◆ **PROMPT**: Starting from the line that contains "The height and width of the screenshot is (567, 756).", give back every line through the end of the listing exactly as written and no other line.

◆ **ENTRIES SHOWN**:

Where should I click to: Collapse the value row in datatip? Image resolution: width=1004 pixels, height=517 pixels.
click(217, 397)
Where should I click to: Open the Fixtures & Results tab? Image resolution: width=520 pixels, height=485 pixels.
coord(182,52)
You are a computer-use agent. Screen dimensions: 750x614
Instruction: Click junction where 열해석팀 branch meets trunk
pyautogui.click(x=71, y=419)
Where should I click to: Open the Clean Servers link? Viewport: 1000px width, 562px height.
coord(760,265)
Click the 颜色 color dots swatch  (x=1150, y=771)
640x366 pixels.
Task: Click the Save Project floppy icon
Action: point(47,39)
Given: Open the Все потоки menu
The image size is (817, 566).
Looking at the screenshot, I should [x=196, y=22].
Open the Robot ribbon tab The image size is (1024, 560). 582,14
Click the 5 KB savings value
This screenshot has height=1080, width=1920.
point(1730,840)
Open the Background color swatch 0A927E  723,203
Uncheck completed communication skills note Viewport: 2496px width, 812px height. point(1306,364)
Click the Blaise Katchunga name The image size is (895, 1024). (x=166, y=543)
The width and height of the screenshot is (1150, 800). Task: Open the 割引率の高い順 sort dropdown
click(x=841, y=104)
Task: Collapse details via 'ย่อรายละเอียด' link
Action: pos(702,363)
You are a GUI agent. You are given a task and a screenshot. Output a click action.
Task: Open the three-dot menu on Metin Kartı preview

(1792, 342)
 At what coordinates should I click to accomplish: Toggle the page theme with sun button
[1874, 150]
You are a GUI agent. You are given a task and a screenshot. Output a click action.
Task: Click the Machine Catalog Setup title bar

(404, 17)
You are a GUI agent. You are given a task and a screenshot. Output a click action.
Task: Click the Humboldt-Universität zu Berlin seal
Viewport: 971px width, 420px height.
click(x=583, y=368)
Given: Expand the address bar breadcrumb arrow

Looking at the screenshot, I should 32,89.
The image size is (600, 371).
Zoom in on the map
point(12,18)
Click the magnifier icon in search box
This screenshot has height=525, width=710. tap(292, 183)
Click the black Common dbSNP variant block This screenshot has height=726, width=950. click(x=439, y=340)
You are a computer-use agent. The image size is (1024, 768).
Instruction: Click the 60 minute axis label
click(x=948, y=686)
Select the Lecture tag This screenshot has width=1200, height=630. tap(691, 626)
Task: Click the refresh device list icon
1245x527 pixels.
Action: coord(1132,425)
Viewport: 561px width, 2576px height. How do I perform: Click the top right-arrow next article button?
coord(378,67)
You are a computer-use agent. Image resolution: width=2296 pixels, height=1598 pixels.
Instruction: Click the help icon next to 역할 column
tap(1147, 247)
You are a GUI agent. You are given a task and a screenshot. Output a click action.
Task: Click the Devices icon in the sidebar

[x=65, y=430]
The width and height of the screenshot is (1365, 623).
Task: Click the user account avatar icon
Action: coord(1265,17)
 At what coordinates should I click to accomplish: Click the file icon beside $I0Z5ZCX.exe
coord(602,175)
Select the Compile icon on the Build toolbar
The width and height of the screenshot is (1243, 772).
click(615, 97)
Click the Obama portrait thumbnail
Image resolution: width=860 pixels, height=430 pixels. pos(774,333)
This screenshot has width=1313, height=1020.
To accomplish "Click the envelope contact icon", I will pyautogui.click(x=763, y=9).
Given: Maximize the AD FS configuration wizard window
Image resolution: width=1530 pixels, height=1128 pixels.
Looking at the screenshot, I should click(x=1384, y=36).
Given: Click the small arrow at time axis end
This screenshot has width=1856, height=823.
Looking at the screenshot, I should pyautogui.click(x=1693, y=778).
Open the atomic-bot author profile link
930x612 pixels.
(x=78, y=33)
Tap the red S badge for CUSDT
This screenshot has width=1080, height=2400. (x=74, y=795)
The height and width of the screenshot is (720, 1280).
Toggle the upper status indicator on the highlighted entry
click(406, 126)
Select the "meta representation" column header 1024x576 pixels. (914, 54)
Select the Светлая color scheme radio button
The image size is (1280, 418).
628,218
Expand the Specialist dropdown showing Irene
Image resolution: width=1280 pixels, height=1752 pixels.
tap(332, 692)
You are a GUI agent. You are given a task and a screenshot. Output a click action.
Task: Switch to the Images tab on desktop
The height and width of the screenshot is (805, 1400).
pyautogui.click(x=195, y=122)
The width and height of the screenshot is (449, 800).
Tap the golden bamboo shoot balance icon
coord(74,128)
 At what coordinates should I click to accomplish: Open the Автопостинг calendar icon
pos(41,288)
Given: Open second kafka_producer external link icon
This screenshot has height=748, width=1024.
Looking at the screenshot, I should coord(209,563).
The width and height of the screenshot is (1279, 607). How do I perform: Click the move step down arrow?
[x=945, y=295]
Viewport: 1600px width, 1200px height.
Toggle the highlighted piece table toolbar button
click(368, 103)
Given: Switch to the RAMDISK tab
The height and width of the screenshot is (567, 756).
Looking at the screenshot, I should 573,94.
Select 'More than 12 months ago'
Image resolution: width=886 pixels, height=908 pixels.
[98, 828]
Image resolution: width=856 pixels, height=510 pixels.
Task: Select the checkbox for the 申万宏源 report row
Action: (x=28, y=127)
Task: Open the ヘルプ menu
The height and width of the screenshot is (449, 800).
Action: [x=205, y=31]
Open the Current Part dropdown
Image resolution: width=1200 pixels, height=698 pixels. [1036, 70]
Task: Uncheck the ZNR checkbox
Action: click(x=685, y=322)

◆ **SOLUTION FOR THIS PROBLEM**:
The height and width of the screenshot is (567, 756).
Looking at the screenshot, I should 573,94.
Select 'More than 12 months ago'
Image resolution: width=886 pixels, height=908 pixels.
[98, 828]
Image resolution: width=856 pixels, height=510 pixels.
Task: Select the checkbox for the 申万宏源 report row
Action: (x=28, y=127)
Task: Open the ヘルプ menu
The height and width of the screenshot is (449, 800).
Action: [x=205, y=31]
Open the Current Part dropdown
Image resolution: width=1200 pixels, height=698 pixels. [1036, 70]
Task: Uncheck the ZNR checkbox
Action: click(x=685, y=322)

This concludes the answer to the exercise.